For each of the two datasets you select, produce four parts:
- Question
- Psuedocode that answers the question
- Single line transactions using pandas functions
- Pipe the individual lines together and create a function
You can work with your groups for coding tips/advise or work through similar programming issues, but everyone must have their own set of questions and results.
Any dataset in the class repo works or:
Lets walk through a example. Below is a dataset on students admitted to a graduate program in Data Science (I actually don’t remember where this data came from).
Question: Are there differences in the admitted number of students on average by GPA and school rank?¶
An easy way to handle this is to identify function calls starting at the end of the question and working backwards.
- Group by school rank
- Calculate GPA Average
- Count total admitted
- Calculate % Admitted
- Arrange in descending order by Mean GPA
# Loading and preparing the data
admit_2 = pd.read_csv("/workspaces/MLI/data/LogReg.csv")
print( # .info() outputs the structure of the dataframe object. It includes the columns, the data types in each, etc.

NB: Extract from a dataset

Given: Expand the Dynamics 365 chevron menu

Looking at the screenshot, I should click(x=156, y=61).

<class 'pandas.core.frame.DataFrame'>
RangeIndex: 400 entries, 0 to 399
Data columns (total 4 columns):
# Column Non-Null Count Dtype
--- ------ -------------- -----
0 admit 400 non-null int64
1 gre 400 non-null int64
2 gpa 400 non-null float64
3 rank 400 non-null int64
dtypes: float64(1), int64(3)
memory usage: 12.6 KB
Next, we want to factorize rank
. This will allow better data analysis because there are only a few options for it. In R, these are called “levels”. In Python, these are “categorical” variables. Below, we’ll run through how to convert specific columns to categoricals.

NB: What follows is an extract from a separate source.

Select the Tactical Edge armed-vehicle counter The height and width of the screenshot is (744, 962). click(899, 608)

#change rank to a categorical variable
admit_2['rank'] = admit_2['rank'].astype("category") # here, we assign the newly-assigned vars
<class 'pandas.core.frame.DataFrame'>
RangeIndex: 400 entries, 0 to 399
Data columns (total 4 columns):
# Column Non-Null Count Dtype
--- ------ -------------- -----
0 admit 400 non-null int64
1 gre 400 non-null int64
2 gpa 400 non-null float64
3 rank 400 non-null category
dtypes: category(1), float64(1), int64(2)
memory usage: 10.1 KB
Now, for the next portion: single-line calculations using the pseudocode as a plan¶
# look at the data:
admit_2.head() # this shows a small subset of the data; .head(x) shows x number of entries
Group by rank and assign the grouped values to a new dataframe
x1 = admit_2.groupby(['rank']) # this is done in the background
Next, calculate our additional variables (sum of admitted students, sum of students, and the mean GPA of the rankings in each category of rank
. For this, we will be constructing a new dataframe.
There is one issue: you can’t use .assign() on a grouped dataframe. There are two possible solutions for this:
- Make a call to an earlier iteration of the dataframe
- Initialize an empty dataframe and assign the new variables there.

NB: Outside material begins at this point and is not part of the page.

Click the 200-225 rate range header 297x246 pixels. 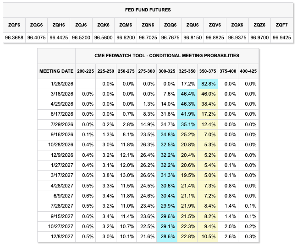(x=85, y=71)
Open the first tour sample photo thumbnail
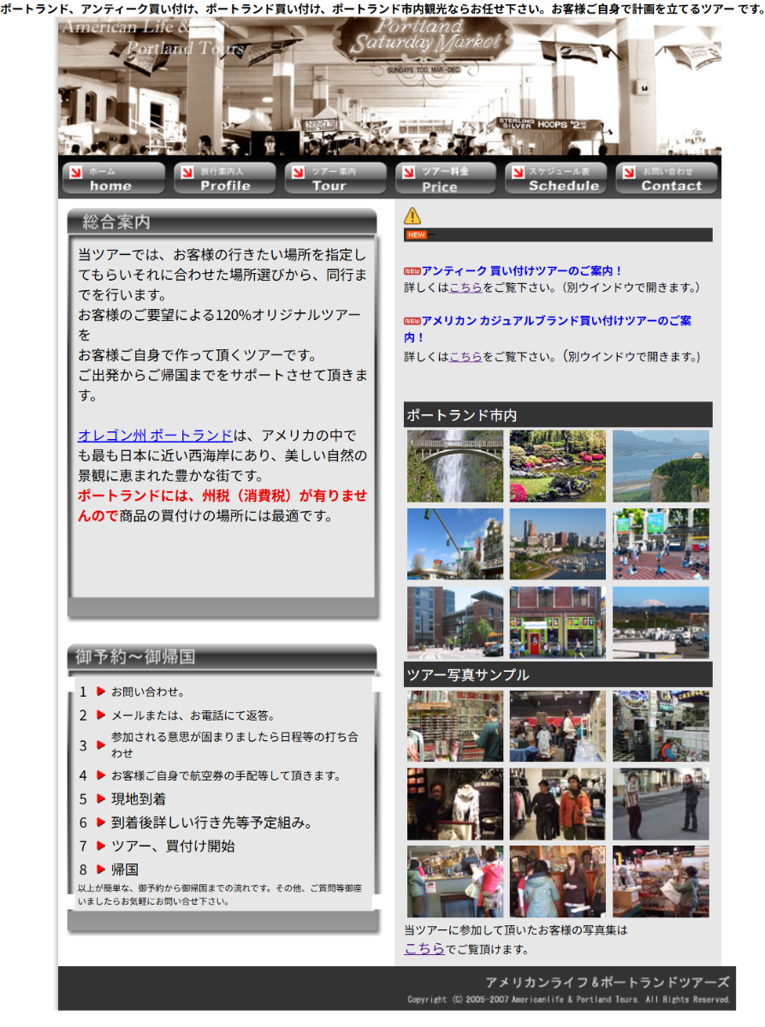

First, I’ll show you what happens in the first instance. You’ll want to use this IF you want to keep all the previous columns.
x2 = admit_2.assign(admitted= x1.admit.sum(),
admit gre gpa rank admitted tot_students meanGPA
0 0 380 3.61 3 NaN NaN NaN
1 1 660 3.67 3 33.0 61.0 3.453115
2 1 800 4.00 1 54.0 151.0 3.361656
3 1 640 3.19 4 28.0 121.0 3.432893
4 0 520 2.93 4 12.0 67.0 3.318358
.. ... ... ... ... ... ... ...
395 0 620 4.00 2 NaN NaN NaN
396 0 560 3.04 3 NaN NaN NaN
397 0 460 2.63 2 NaN NaN NaN
398 0 700 3.65 2 NaN NaN NaN
399 0 600 3.89 3 NaN NaN NaN
[400 rows x 7 columns]
Let’s try the other way.
temp_df = pd.DataFrame()
temp_df = temp_df.assign(admitted= x1.admit.sum(),
The second method worked much better. But let’s say we used the first one -- how could we fix the issue?
This was messier than we would’ve preferred. As we can see, we’ve assigned new variables to x2, but it also uses all the other variables from x1. Now, we’ll want to select only the values we want.
There are a few ways we could do this:
- Use slicing to select your columns and rows
- Use slicing to select your columns and then remove all the NaNs
x2 = x2[['admitted', 'tot_students', 'meanGPA']] # selecting columns
Now, we see the values, but we only want rows 1-4, which correspond to the rank factors we found earlier. To do this, we can either filter out NaNs or select those specific rows. First, let’s try slicing.
x3 = x2[1:5]
Now, let’s try removing the NaNs instead:
x4 = x2.dropna() # dropna() is a simplified function of .drop(df.isna())
Both work!!
Now, we want to calculate the % of students from various ranks that were admitted. We’ll create a new variable to store the information.
x3 = x3.assign(ave_admit = lambda x: (x['admitted'] / x['tot_students']))
Now, let’s arrange the rows by descending GPA.
x3 = x3.sort_values(by='meanGPA', ascending=False)
Now, we pipe everything together and make a function
Function construction¶
def avg_admission(x):
x1 = x.groupby(['rank'])
avg = pd.DataFrame()
avg = avg.assign(admitted= x1['admit'].sum(),
meanGPA=x1['gpa'].mean()).assign(ave_admit = lambda temp: (temp['admitted'] / temp['tot_students'])).sort_values(by='meanGPA', ascending=False)
return avg
# move right to see the .sort_values()
As you saw above, some functions were added to each other (specifically, the .assign().assign().sort_values) all happened sequentially. This is called chaining. You could separate for clarity, but this is also a pretty efficient use of space in a program.
admitted tot_students meanGPA ave_admit
1 33 61 3.453115 0.540984
3 28 121 3.432893 0.231405
2 54 151 3.361656 0.357616
4 12 67 3.318358 0.179104
Note: above, I used .dropna() as a simplified version of the work I did earlier. Since all other values are NaNs, using .dropna() removes all other values. Likewise, .loc[:, [columns]] selected only the columns that I was working with and all rows that those columns cover.
For further clarification, don’t forget to leave comments on your code, but you also don’t need to go in as much depth exploring different methods like I did! This was just to give you further examples for your personal reference.